Another recent instance of the same blind spot was the reaction to North Korea’s November 30 announcement that it is going forward with construction of an experimental light water reactor and uranium enrichment facilities. U.S. press accounts concentrated on the enrichment story and neglected to note that the small LWR offers a path to bombs, too. More than a few experts and officials pointed out that the planned North Korean LWR (“ostensibly for civilian energy purposes”) would provide North Korea with a rationale for pursuing enrichment technology.

But the more worrisome aspect is that the LWR can be a direct source of plutonium for weapons. One should not underestimate the ingenuity of North Korea’s engineers in tailoring their LWR operation for weapons. Even a small LWR, say one-tenth the rating of a full-size commercial plant, could be operated to produce dozens of pounds of plutonium a year, a significant amount considering that the amount needed per warhead is about 11 pounds.

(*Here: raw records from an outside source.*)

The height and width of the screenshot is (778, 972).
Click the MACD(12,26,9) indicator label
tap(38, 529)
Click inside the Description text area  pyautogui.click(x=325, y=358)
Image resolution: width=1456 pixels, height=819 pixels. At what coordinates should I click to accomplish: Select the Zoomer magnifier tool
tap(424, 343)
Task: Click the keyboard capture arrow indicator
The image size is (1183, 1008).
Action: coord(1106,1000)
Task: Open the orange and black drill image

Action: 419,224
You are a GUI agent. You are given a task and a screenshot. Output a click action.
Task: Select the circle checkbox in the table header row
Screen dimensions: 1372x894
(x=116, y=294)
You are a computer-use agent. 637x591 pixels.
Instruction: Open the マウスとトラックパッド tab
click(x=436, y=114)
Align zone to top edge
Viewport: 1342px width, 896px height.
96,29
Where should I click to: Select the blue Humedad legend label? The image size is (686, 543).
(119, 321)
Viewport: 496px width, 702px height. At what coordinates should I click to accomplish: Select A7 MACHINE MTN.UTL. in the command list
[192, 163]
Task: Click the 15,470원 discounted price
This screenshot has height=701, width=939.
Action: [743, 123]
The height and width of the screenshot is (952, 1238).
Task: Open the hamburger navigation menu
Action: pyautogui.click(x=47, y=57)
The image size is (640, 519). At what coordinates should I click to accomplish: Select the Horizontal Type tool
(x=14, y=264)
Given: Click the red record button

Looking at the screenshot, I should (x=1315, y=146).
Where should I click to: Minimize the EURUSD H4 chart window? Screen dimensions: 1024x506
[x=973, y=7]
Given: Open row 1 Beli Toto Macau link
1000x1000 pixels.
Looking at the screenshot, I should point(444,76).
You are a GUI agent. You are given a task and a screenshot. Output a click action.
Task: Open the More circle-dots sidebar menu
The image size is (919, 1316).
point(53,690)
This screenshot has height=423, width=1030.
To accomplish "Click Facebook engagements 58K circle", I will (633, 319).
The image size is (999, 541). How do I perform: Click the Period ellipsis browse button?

The concerns about LWR power plants as a possible source of plutonium for bombs, and about both overt and clandestine reprocessing, apply, of course, beyond North Korea and Iran to other countries. That is why the IAEA, which has always inspected these reactors throughout the world, seeks to expand its inspection rights to look for clandestine facilities. This is also why the United States seeks to tighten controls over reprocessing (and, of course, enrichment) technology.

In the most recent nuclear cooperation agreement​—​with the United Arab Emirates​—​the UAE pledged not to acquire facilities to enrich uranium or reprocess plutonium, period. But efforts in Congress to put the same conditions in prospective agreements have run into opposition from Saudi Arabia and other countries, and from the Obama administration itself, which brings up the hoary argument that if Congress insists on overly strict conditions then other countries’ exporters will get the sales.

That said, even if states that lacked nuclear weapons agreed to such conditions, enforcing their pledges would still remain a chancy matter if only because U.S. administrations have too often succumbed to the temptation to reward friends and prospective nuclear customers. Consider, for example, the generous exception from U.S. nuclear export requirements that Congress carved out for India, freeing it from the law’s requirement that it allow IAEA inspection of all its nuclear plants.

In this regard, Saudi Arabia is a particularly worrisome case. It has announced plans to spend $100 billion on LWRs over the next 20 years. This financial inducement is likely to encourage bargaining over all manner of things, including nonproliferation. Meanwhile, senior Saudi officials have expressed interest in nuclear weapons, at least in the event Iran gets close to acquiring them.

In this regard, the Saudis may learn all too much from Tehran. Iran, we should remember, has been a diligent student of North Korea’s nuclear activities, watching carefully what it has been able to get away with in its stiff-arming of the international nonproliferation regime. In short, we cannot treat North Korea​—​its enrichment, its nuclear weapons efforts, and its LWR​—​as if it were a separable problem from that of Iran and Saudi Arabia and other would-be bomb makers.

This conclusion should bear directly on the nonproliferation policies of the United States and other like-minded states. At a minimum, it requires looking askance at “peaceful” LWR exports until we find a way to enforce international nuclear nonproliferation rules. It would also help if the Energy Department would stop pushing commercialization of small nuclear reactors that could be mass-produced and​—​as it advertises​—​“delivered across the globe.”

Finally, the Obama administration and Congress would do well to leverage and engage each of the world’s key nuclear suppliers on how best to limit and condition such sales internationally. The U.S.-UAE nonproliferation conditions could be used as a point of departure. In any case, the goal must be clear—to prevent the emergence of yet more “peacefully” armed North Koreas and Irans.

Henry Sokolski is executive director of the Nonproliferation Policy Education Center.